I have been adding recipes for a while to a new cookbook so I could find them when I wanted to cook them. In the electronic age, a digital version seems to make more sense, since I can add, amend, advise, adjust, delete, and reconsider as often as I want to and you can access them if and when you please. I've included the recipes from my original cookbook which many of you have. I'm also going to be adding pictures as I retest many of these recipes. They aren't the latest thing or nouvelle cuisine. They're comfort food, good memories, treasured family recipes, and occasional treats as well as many healthier recipes I've grown to like in recent years. I encourage you to add comments, pictures, and favorite recipes to make this a real family cooking spot. It's the next best thing to sharing a meal.






Tuesday, January 12, 2016

Fig Preserves

Wash and sort figs (ripe but not falling apart).  Precook 4 to 6 minutes in boiling water at simmering.  Drain.  Make a syrup of 2 parts sugar, 3 parts water (8 cups sugar and 12 cups water will cover 6 pints of figs).  Boil syrup 10 minutes.  Add drained figs gradually to boiling syrup.  Cook gently for 2 to 4 hours until figs are transparent.  If syrup is not thick, remove figs and boil down the syrup.  Return figs to syrup overnight to plump figs.  Pack figs in clean jars, hot or cold (both figs and jars must be hot or cold).  Seal.  Process 15 minutes in hot water bath. 

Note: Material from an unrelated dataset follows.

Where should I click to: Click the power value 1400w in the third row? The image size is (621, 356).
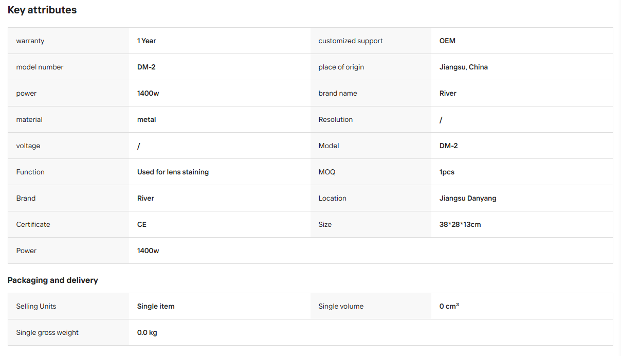148,93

Variations:  For each 6 quarts of figs, add 3 sliced lemons to the syrup at the beginning when returning figs to syrup.  Cook with figs and seal in jars same as above OR Add 4 Tbsp. sliced preserved or fresh ginger at the same time as or instead of the lemons.

Donald and I made lots of fig jam and preserves from the trees at our house on Monroe Street.  They are really good on biscuits in the winter.  Try them on oatmeal with a little milk or Half 'n Half.